Locate each line below that includes "Given" and reproduce it.

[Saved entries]
####################
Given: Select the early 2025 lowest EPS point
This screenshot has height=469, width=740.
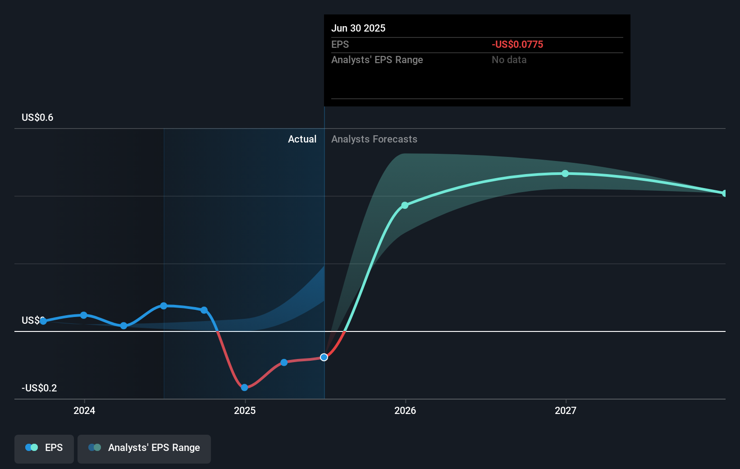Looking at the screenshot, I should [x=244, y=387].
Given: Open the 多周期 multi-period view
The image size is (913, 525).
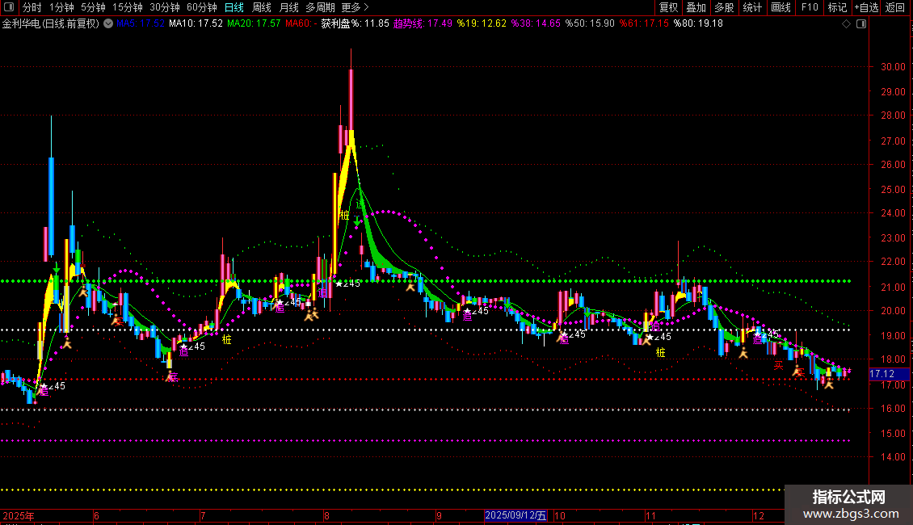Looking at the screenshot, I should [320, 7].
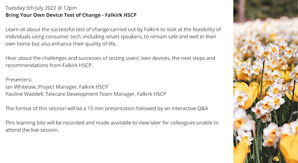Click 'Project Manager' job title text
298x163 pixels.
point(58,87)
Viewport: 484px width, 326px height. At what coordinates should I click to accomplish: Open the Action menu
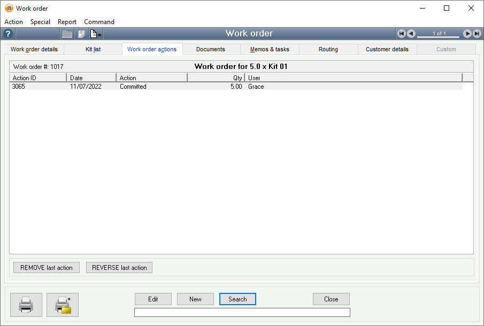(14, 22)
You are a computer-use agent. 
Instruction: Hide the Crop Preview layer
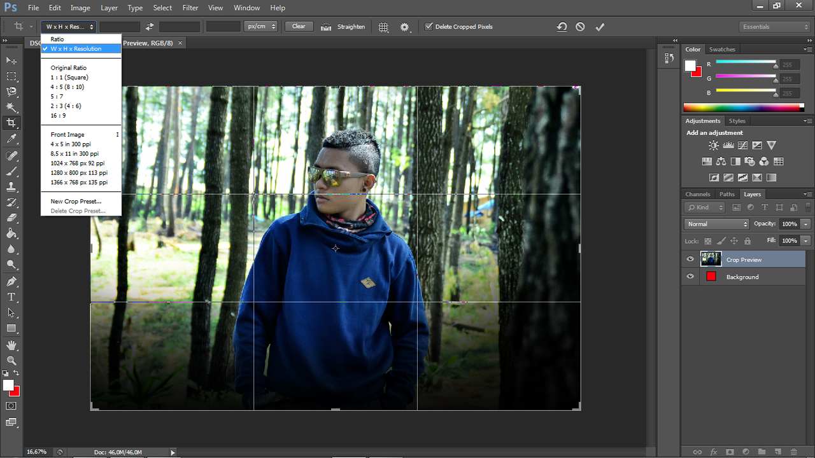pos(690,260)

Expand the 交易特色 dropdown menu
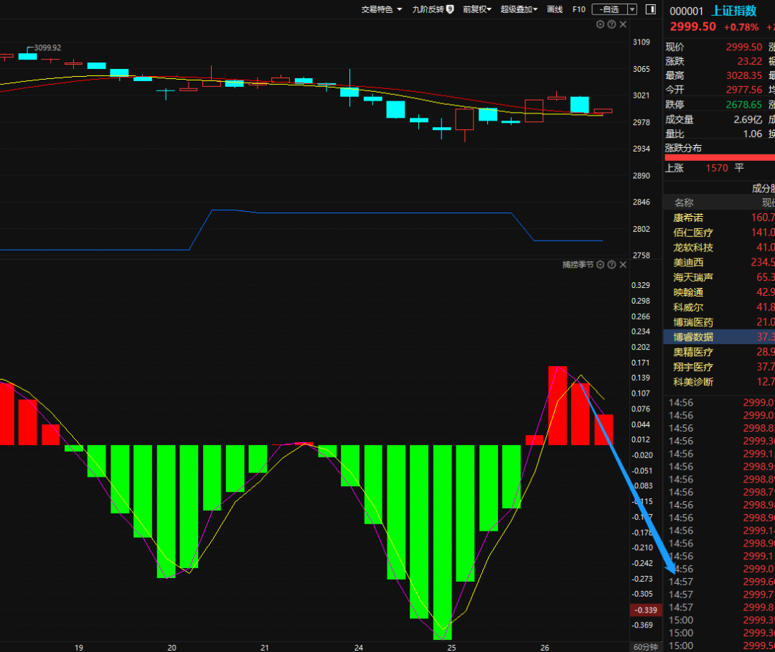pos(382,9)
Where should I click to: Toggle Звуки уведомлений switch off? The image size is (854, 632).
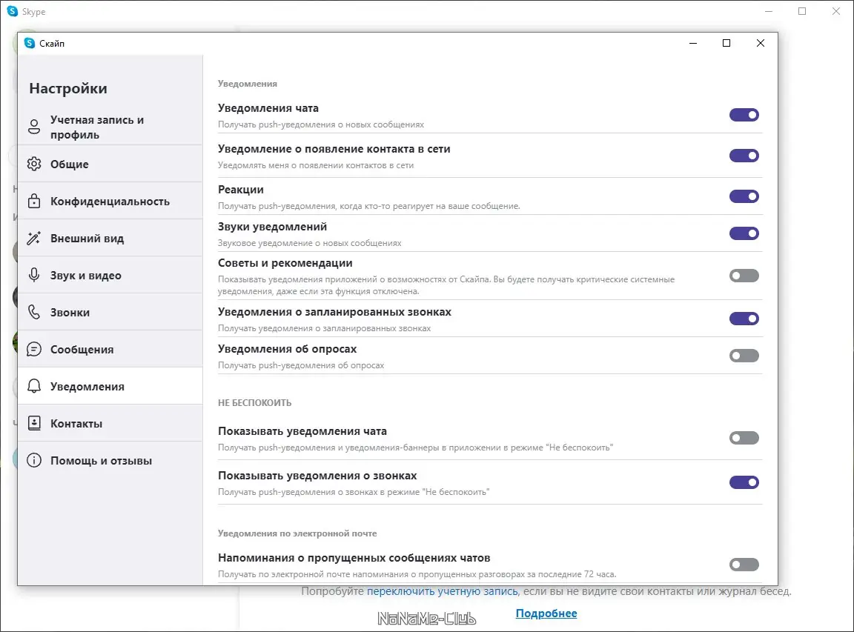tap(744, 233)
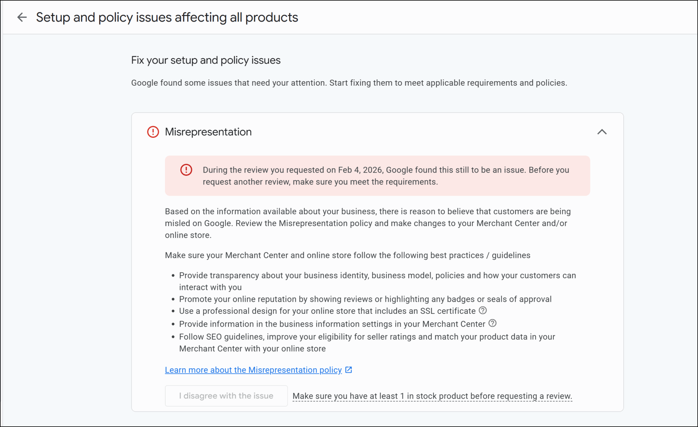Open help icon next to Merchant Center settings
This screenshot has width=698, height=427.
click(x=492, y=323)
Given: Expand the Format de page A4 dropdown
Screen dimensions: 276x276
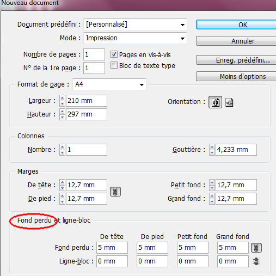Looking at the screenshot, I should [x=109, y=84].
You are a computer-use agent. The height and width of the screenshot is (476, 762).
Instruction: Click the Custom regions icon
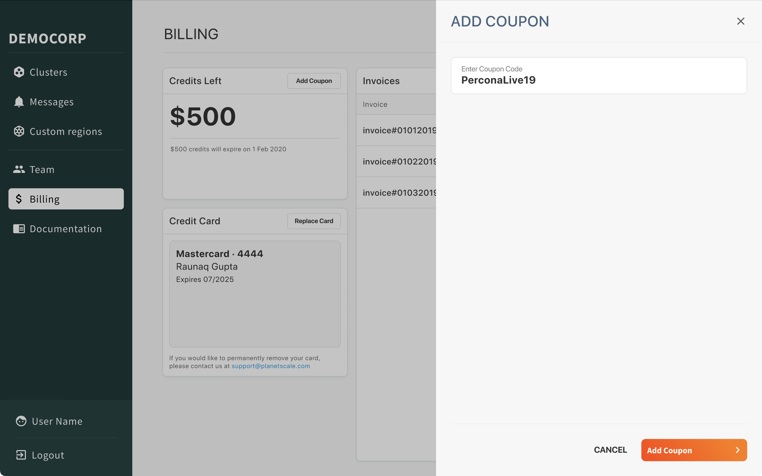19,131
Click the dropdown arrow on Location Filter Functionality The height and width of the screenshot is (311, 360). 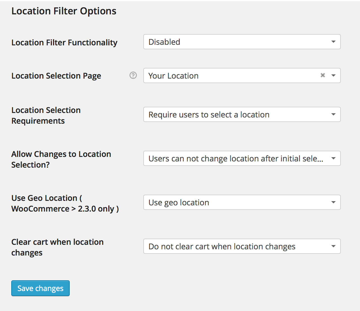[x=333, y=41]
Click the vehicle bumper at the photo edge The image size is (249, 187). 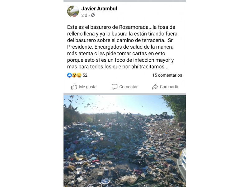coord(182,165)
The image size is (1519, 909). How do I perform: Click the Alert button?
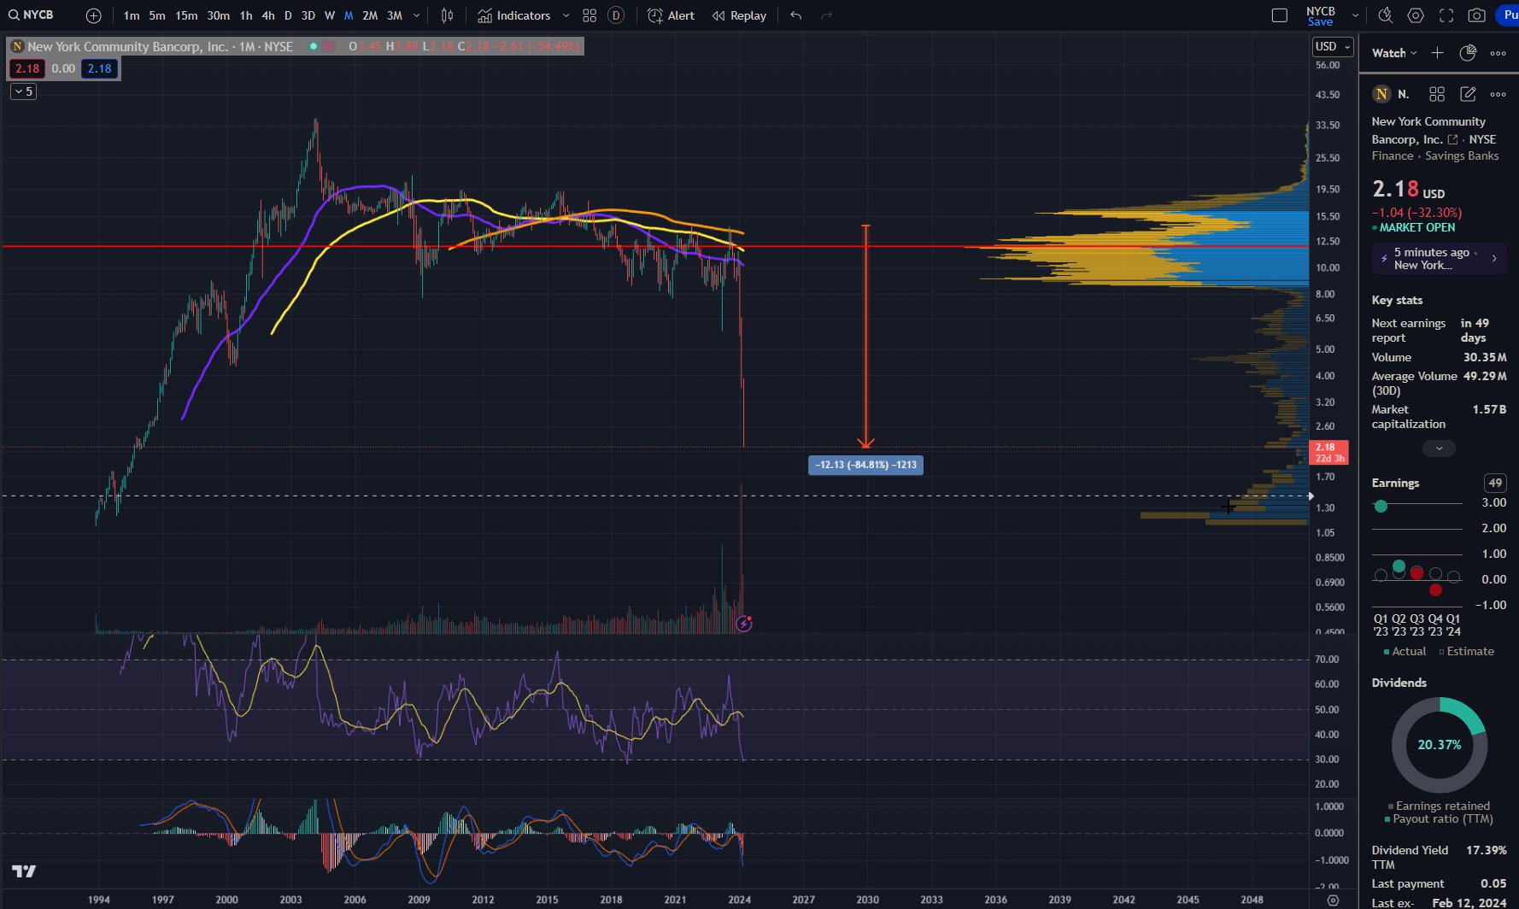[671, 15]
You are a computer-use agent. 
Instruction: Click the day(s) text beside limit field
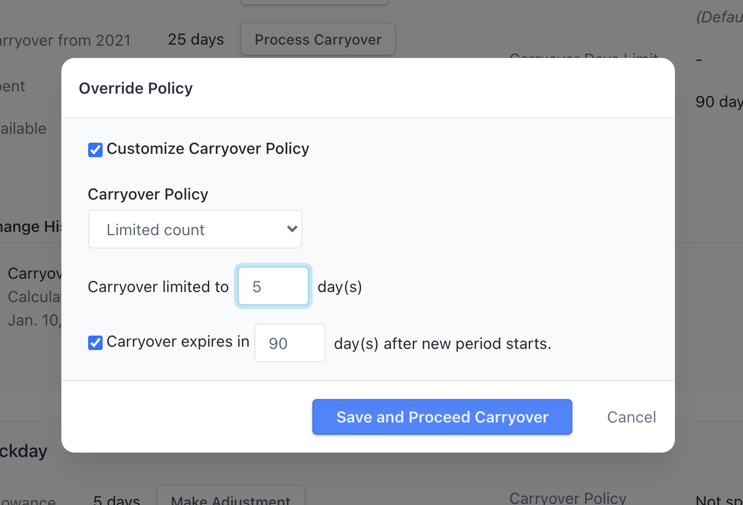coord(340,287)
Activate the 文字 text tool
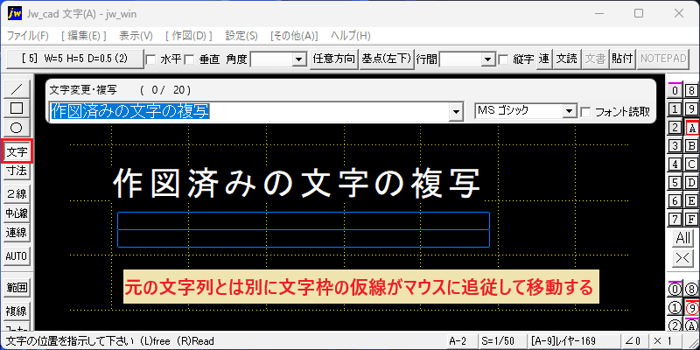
####################
● **REPLY**:
Given: Select the early 2025 lowest EPS point
Given: Open the 多周期 multi-period view
Given: Expand the Format de page A4 dropdown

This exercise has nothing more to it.